Resolution this morning proposes extending any NI rise to them, raising £100m, while increasing the threshold to £10,000 to protect low earners (which would cost up to £1bn), but also increasing dividend and capital gains taxes alongside NI (raising around £2bn). This would fix some of the flaws in the government’s mooted proposals.

The IEA, as you might expect, prefers a private-sector solution. “Families with a lot of capital at risk from prolonged need for social care should have the responsibility to insure rather than look to – often much poorer – workers to support them,” it says, which is fine, but you do have to find a way of persuading them to take it out.

Long-term care insurance has been around for a long time but has struggled to find traction. There would be no social care crisis if it had. Certain forms of tax relief, the think tank suggests, could help address the problem, but they would obviously have to be costed.

Perhaps the best suggestion comes from the TUC. It would more aggressively target capital gains tax, which is only paid by the wealthy. A sharp increase would help to address the issue of private-equity moguls owning care homes and sometimes paying lower marginal rates of tax than the minimum-wage carers they employ (because of the way they are paid).

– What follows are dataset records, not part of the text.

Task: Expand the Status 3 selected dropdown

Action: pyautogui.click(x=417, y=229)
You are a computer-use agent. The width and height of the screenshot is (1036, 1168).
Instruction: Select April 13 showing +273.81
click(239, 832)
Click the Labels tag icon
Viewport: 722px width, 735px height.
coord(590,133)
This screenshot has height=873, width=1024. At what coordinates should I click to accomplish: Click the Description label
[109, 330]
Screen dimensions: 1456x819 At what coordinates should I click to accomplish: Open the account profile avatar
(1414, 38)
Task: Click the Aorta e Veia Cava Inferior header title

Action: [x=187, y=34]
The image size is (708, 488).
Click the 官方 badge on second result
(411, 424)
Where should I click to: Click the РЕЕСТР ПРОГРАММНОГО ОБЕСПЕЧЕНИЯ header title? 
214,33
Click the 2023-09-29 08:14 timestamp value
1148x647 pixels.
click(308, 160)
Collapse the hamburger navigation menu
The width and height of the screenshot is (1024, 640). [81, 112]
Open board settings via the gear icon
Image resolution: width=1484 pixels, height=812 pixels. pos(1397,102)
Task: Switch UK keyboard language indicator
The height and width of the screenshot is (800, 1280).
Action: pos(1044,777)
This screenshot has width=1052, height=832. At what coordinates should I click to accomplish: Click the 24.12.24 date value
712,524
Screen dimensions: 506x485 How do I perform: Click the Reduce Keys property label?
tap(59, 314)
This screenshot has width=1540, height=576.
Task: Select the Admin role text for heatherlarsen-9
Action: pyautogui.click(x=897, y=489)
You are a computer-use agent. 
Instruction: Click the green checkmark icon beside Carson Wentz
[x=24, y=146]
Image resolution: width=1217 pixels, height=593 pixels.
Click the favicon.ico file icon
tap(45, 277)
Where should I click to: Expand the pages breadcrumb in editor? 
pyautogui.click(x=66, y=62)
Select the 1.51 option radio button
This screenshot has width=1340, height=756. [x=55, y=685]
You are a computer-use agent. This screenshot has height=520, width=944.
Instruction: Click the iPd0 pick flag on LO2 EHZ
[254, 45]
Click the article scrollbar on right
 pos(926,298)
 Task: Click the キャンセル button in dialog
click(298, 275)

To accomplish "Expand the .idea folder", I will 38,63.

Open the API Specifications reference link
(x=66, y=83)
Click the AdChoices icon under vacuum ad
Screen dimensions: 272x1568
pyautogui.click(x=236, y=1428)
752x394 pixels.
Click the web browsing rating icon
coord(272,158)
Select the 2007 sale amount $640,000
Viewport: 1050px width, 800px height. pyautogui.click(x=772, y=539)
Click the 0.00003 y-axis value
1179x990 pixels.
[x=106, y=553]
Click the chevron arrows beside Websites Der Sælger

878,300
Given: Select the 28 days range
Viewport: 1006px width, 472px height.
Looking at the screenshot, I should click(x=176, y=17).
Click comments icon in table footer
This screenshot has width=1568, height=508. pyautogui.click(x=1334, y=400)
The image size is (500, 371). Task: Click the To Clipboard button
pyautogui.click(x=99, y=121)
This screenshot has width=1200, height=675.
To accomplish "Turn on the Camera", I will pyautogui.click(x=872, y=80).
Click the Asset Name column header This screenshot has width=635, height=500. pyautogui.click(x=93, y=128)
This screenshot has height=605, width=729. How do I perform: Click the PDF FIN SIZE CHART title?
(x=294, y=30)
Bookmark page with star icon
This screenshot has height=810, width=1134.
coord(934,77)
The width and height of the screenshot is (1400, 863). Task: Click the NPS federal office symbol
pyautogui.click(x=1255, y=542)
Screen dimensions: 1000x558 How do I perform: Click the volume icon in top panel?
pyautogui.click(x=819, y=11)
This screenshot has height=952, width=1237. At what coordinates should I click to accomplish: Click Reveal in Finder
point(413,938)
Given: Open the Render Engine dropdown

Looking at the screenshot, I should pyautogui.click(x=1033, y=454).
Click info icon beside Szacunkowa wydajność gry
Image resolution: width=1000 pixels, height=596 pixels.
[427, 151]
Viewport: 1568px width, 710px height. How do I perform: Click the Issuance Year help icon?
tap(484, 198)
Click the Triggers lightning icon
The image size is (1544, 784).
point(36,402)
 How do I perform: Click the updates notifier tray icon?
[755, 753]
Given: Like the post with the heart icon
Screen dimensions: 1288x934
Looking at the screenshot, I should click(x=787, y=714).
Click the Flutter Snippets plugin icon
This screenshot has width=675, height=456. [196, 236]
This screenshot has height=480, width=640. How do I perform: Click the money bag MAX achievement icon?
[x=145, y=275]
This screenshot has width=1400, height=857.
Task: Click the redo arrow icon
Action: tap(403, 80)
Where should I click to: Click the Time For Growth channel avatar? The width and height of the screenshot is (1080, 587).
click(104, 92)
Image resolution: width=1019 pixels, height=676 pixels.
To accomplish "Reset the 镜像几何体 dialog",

It would also help to fund a minimum wage of £10 an hour for carers, which would assist with the problems of staff turnover and shortages the sector is grappling with. You simply cannot leave care workers out of the equation if you’re trying to fix the social care crisis.

But really, take your pick. What unites these disparate ideas is that they’re all better than the iniquitous route the government seems minded to go down.

If elements from across the political spectrum say you’re prescribing the wrong medicine, then you’re probably prescribing the wrong medicine, and it’s time to change tack.